Na odpowiedź Kremla nie trzeba było długo czekać. Rzeczniczka MSZ Rosji Maria Zacharowa w swoich mediach społecznościowych pytała ironicznie, czy to oficjalne oświadczenie, że wyciek był atakiem terrorystycznym. Natomiast Dmitrij Poljanskij, pierwszy zastępca stałego przedstawiciela Rosji w ONZ, podziękował politykowi za wyjaśnienie, kto za tym wszystkim stoi.

USA odpowiedzialne za wycieki z gazociągów?

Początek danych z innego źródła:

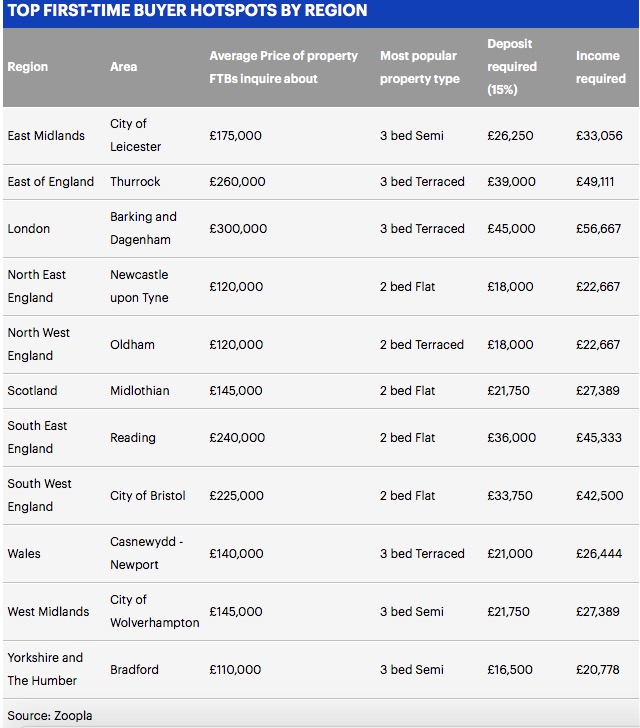Click the Income required column header
The height and width of the screenshot is (728, 640).
click(601, 67)
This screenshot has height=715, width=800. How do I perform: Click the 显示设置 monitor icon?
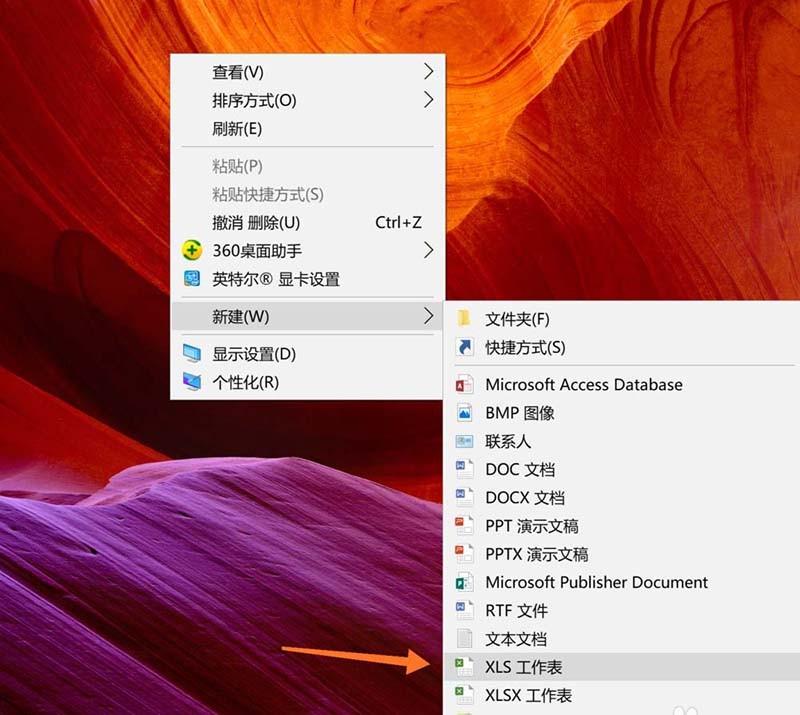(x=190, y=353)
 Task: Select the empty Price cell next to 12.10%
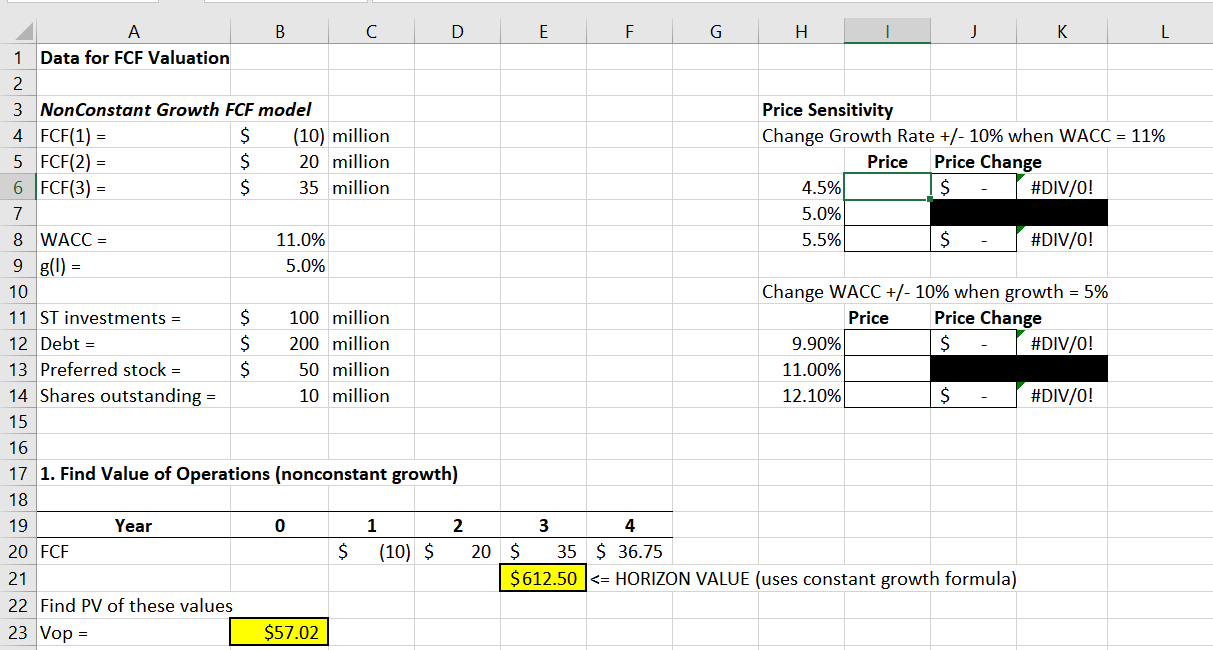(x=887, y=395)
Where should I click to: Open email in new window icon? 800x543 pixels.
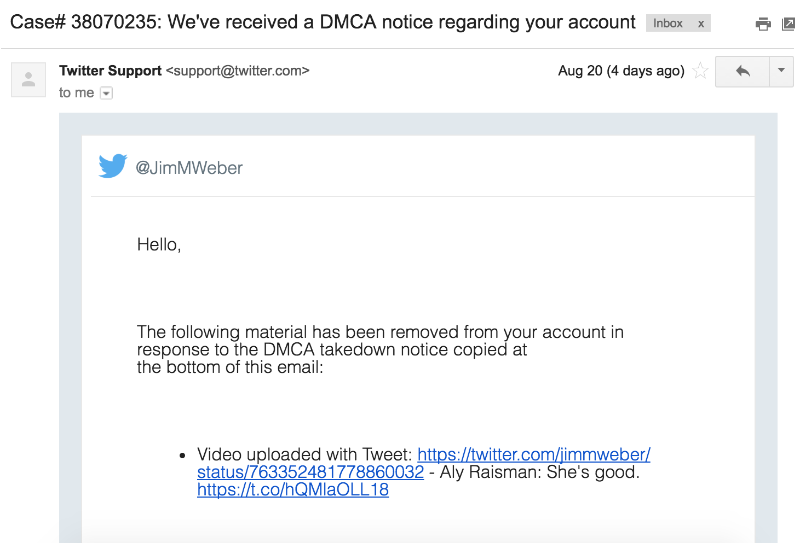(788, 24)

Rzecznik Departamentu Stanu: To nic więcej, niż rosyjska dezinformacji

W rozmowie z Polską Agencją Prasową informacje te potwierdził rzecznik Departamentu Stanu Ned Price.   - Idea, że Stany Zjednoczone w jakikolwiek sposób zamieszane w ten prawdopodobny sabotaż gazociągów Nord Stream, jest niedorzeczna - powiedział. Dodał, że to nic więcej niż dezinformacja ze strony rosyjskiej.

Ned Price przekazał, że na tezę o sabotażu mogą wskazywać rozmowy szefa dyplomacji USA Antony'ego Blinkena i doradcy ds. bezpieczeństwa narodowego Jake'a Sullivana z ich duńskimi odpowiednikami.

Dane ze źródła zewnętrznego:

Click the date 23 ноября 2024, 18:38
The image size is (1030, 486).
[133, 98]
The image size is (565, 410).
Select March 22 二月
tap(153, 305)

W środę sekretarz obrony USA Lloyd Austin przekazał, że Marynarka Wojenna Stanów Zjednoczonych gotowa jest zaoferować pomoc sojusznikom w związku z uszkodzeniem gazociągów Nord Stream 1 i 2.

Kapitan marynarki Tamara Lawrence, rzecznik prasowy U.S. Navy, powiedziała, że marynarka USA staje w gotowości do zapewnienia wsparcia i pomocy "w ścisłej koordynacji z naszymi sojusznikami i partnerami, jeśli będzie to konieczne".

Zobacz wideo Była ambasador RP w Rosji: Nie gaz i nie węgiel są kluczowymi źródłami dolarów dla Putina

Rada Bezpieczeństwa ONZ spotka się w celu omówienia uszkodzenia gazociągu

W piątek Rada Bezpieczeństwa Organizacji Narodów Zjednoczonych spotka się, aby przedyskutować kwestię uszkodzenia gazociągów Nord Stream 1 i 2 na Bałtyku, które uważane są za sabotaż. "Szwecja i Francja, które aktualnie przewodzą Radzie, zostały poproszone o zwołanie posiedzenia w tej sprawie przez Rosję" - poinformowała Ann Linde - minister spraw zagranicznych Szwecji.

Kraj ten wraz z Danią został poproszony o przedstawienie swoich stanowisk w tej sprawie na forum Rady Bezpieczeństwa ONZ, ponieważ miejsce uszkodzenia i wycieku gazu znajduje się w ich wyłącznych strefach ekonomicznych.

Sprawa wycieku gazu z rurociągu Nord Stream była jednym z tematów spotkania unijnych ambasadorów w Brukseli. Duńskie władze oceniły, że wycieki z gazociągu to celowe działanie. Ich zdaniem potrwają one prawdopodobnie co najmniej tydzień.

Wcześniej duńskie i szwedzkie stacje pomiarowe poinformowały, że nastąpiły podwodne eksplozje na tym samym obszarze na którym doszło do wycieku gazu. Także Norwegia odnotowała dwa wstrząsy.

Szwedzki dziennik "Svenska Dagbladet"  z kolei przekazał, że z rurociągu Nord Stream gaz wyciekł dotąd czterokrotnie. Gazeta powołała się na miejscową straż graniczną.

Według tych doniesień, w ostatnich dniach doszło do dwóch wycieków w duńskiej strefie gospodarczej i dwóch w szwedzkiej. Cytowany przez gazetę sejsmolog Björn Lund mówił, że przyczyną wycieków mogły być trzy wybuchy, a nie dwa - jak mówiło się ostatnio.